* _Problem details_:
Transcribe the entries below exactly.

◇ ◇ ◇ ◇ ◇

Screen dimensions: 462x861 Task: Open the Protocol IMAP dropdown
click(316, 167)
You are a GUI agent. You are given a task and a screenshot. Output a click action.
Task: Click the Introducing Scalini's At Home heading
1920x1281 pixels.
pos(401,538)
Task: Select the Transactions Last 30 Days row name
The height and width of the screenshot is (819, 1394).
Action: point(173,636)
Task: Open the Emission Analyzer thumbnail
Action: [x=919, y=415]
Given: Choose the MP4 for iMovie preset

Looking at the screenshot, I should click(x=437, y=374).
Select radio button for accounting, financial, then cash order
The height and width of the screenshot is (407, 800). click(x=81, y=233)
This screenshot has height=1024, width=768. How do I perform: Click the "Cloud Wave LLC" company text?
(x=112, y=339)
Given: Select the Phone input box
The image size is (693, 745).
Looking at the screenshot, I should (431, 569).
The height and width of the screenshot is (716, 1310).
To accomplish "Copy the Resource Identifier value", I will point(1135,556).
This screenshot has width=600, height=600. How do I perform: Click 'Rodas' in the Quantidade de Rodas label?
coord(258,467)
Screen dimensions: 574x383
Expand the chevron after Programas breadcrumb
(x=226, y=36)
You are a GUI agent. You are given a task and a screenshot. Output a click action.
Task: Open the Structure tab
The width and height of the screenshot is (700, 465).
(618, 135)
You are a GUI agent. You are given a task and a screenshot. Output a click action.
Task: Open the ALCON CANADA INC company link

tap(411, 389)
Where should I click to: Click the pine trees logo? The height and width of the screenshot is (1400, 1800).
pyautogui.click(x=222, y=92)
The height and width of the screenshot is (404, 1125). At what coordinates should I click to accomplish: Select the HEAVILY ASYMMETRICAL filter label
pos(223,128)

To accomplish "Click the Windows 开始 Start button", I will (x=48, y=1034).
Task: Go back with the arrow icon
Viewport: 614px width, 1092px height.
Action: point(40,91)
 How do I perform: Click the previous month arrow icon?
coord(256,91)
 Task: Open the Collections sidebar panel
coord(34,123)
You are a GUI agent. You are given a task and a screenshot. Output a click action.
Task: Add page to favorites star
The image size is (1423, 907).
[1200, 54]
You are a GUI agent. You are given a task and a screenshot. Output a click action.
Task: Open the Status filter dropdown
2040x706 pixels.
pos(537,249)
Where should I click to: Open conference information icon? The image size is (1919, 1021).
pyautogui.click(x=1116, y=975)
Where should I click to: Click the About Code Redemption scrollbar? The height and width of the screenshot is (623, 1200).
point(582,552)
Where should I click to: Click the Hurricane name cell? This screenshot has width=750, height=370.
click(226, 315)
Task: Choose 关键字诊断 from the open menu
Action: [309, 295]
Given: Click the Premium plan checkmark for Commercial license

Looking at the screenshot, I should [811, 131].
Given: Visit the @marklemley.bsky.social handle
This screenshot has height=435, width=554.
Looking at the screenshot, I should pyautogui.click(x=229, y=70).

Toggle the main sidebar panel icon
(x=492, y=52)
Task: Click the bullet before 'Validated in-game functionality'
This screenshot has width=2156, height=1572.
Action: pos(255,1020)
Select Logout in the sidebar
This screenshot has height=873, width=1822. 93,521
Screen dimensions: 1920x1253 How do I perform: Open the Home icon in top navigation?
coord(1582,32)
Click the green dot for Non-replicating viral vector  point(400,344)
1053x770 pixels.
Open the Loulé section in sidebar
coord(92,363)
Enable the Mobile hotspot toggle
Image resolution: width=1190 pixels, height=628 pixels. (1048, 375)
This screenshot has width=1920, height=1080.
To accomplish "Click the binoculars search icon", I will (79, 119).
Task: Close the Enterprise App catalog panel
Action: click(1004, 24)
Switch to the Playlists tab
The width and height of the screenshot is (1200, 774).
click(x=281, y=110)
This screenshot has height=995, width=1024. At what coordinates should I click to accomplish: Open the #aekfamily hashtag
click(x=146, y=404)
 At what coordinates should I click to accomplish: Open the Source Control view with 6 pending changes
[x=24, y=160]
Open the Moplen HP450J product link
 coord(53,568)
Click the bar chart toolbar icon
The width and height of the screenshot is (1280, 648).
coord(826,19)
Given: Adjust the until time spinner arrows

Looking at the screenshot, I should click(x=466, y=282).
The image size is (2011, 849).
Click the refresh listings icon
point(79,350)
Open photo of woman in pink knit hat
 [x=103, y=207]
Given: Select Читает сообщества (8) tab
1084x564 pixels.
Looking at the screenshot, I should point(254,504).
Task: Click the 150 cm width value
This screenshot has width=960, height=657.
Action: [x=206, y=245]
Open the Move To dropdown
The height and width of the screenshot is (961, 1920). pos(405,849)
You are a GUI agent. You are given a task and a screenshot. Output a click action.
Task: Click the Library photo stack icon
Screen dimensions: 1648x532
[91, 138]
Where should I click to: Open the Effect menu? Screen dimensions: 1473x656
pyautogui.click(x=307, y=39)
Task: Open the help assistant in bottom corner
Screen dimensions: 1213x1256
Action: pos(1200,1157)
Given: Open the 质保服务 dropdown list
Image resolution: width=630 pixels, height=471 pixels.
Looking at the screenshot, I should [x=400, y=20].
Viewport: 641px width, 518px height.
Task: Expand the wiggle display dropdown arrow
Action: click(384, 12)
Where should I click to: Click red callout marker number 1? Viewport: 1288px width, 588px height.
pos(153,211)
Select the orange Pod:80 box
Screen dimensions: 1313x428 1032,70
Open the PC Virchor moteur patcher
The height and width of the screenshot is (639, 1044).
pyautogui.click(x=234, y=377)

◇ ◇ ◇ ◇ ◇

* _Response to this task_:
Screen dimensions: 462x861 Task: Open the Protocol IMAP dropdown
click(316, 167)
You are a GUI agent. You are given a task and a screenshot. Output a click action.
Task: Click the Introducing Scalini's At Home heading
1920x1281 pixels.
pos(401,538)
Task: Select the Transactions Last 30 Days row name
The height and width of the screenshot is (819, 1394).
Action: point(173,636)
Task: Open the Emission Analyzer thumbnail
Action: [x=919, y=415]
Given: Choose the MP4 for iMovie preset

Looking at the screenshot, I should click(x=437, y=374).
Select radio button for accounting, financial, then cash order
The height and width of the screenshot is (407, 800). click(x=81, y=233)
This screenshot has height=1024, width=768. How do I perform: Click the "Cloud Wave LLC" company text?
(x=112, y=339)
Given: Select the Phone input box
The image size is (693, 745).
Looking at the screenshot, I should (431, 569).
The height and width of the screenshot is (716, 1310).
To accomplish "Copy the Resource Identifier value", I will point(1135,556).
This screenshot has width=600, height=600. How do I perform: Click 'Rodas' in the Quantidade de Rodas label?
coord(258,467)
Screen dimensions: 574x383
Expand the chevron after Programas breadcrumb
(x=226, y=36)
You are a GUI agent. You are given a task and a screenshot. Output a click action.
Task: Open the Structure tab
The width and height of the screenshot is (700, 465).
(618, 135)
You are a GUI agent. You are given a task and a screenshot. Output a click action.
Task: Open the ALCON CANADA INC company link

tap(411, 389)
Where should I click to: Click the pine trees logo? The height and width of the screenshot is (1400, 1800).
pyautogui.click(x=222, y=92)
The height and width of the screenshot is (404, 1125). At what coordinates should I click to accomplish: Select the HEAVILY ASYMMETRICAL filter label
pos(223,128)

To accomplish "Click the Windows 开始 Start button", I will (x=48, y=1034).
Task: Go back with the arrow icon
Viewport: 614px width, 1092px height.
Action: point(40,91)
 How do I perform: Click the previous month arrow icon?
coord(256,91)
 Task: Open the Collections sidebar panel
coord(34,123)
You are a GUI agent. You are given a task and a screenshot. Output a click action.
Task: Add page to favorites star
The image size is (1423, 907).
[1200, 54]
You are a GUI agent. You are given a task and a screenshot. Output a click action.
Task: Open the Status filter dropdown
2040x706 pixels.
pos(537,249)
Where should I click to: Open conference information icon? The image size is (1919, 1021).
pyautogui.click(x=1116, y=975)
Where should I click to: Click the About Code Redemption scrollbar? The height and width of the screenshot is (623, 1200).
point(582,552)
Where should I click to: Click the Hurricane name cell? This screenshot has width=750, height=370.
click(226, 315)
Task: Choose 关键字诊断 from the open menu
Action: [309, 295]
Given: Click the Premium plan checkmark for Commercial license

Looking at the screenshot, I should [811, 131].
Given: Visit the @marklemley.bsky.social handle
This screenshot has height=435, width=554.
Looking at the screenshot, I should pyautogui.click(x=229, y=70).

Toggle the main sidebar panel icon
(x=492, y=52)
Task: Click the bullet before 'Validated in-game functionality'
This screenshot has width=2156, height=1572.
Action: pos(255,1020)
Select Logout in the sidebar
This screenshot has height=873, width=1822. 93,521
Screen dimensions: 1920x1253 How do I perform: Open the Home icon in top navigation?
coord(1582,32)
Click the green dot for Non-replicating viral vector  point(400,344)
1053x770 pixels.
Open the Loulé section in sidebar
coord(92,363)
Enable the Mobile hotspot toggle
Image resolution: width=1190 pixels, height=628 pixels. (1048, 375)
This screenshot has width=1920, height=1080.
To accomplish "Click the binoculars search icon", I will (79, 119).
Task: Close the Enterprise App catalog panel
Action: click(1004, 24)
Switch to the Playlists tab
The width and height of the screenshot is (1200, 774).
click(x=281, y=110)
This screenshot has height=995, width=1024. At what coordinates should I click to accomplish: Open the #aekfamily hashtag
click(x=146, y=404)
 At what coordinates should I click to accomplish: Open the Source Control view with 6 pending changes
[x=24, y=160]
Open the Moplen HP450J product link
 coord(53,568)
Click the bar chart toolbar icon
The width and height of the screenshot is (1280, 648).
coord(826,19)
Given: Adjust the until time spinner arrows

Looking at the screenshot, I should click(x=466, y=282).
The image size is (2011, 849).
Click the refresh listings icon
point(79,350)
Open photo of woman in pink knit hat
 [x=103, y=207]
Given: Select Читает сообщества (8) tab
1084x564 pixels.
Looking at the screenshot, I should point(254,504).
Task: Click the 150 cm width value
This screenshot has width=960, height=657.
Action: [x=206, y=245]
Open the Move To dropdown
The height and width of the screenshot is (961, 1920). pos(405,849)
You are a GUI agent. You are given a task and a screenshot. Output a click action.
Task: Click the Library photo stack icon
Screen dimensions: 1648x532
[91, 138]
Where should I click to: Open the Effect menu? Screen dimensions: 1473x656
pyautogui.click(x=307, y=39)
Task: Open the help assistant in bottom corner
Screen dimensions: 1213x1256
Action: pos(1200,1157)
Given: Open the 质保服务 dropdown list
Image resolution: width=630 pixels, height=471 pixels.
Looking at the screenshot, I should [x=400, y=20].
Viewport: 641px width, 518px height.
Task: Expand the wiggle display dropdown arrow
Action: click(384, 12)
Where should I click to: Click red callout marker number 1? Viewport: 1288px width, 588px height.
pos(153,211)
Select the orange Pod:80 box
Screen dimensions: 1313x428 1032,70
Open the PC Virchor moteur patcher
The height and width of the screenshot is (639, 1044).
pyautogui.click(x=234, y=377)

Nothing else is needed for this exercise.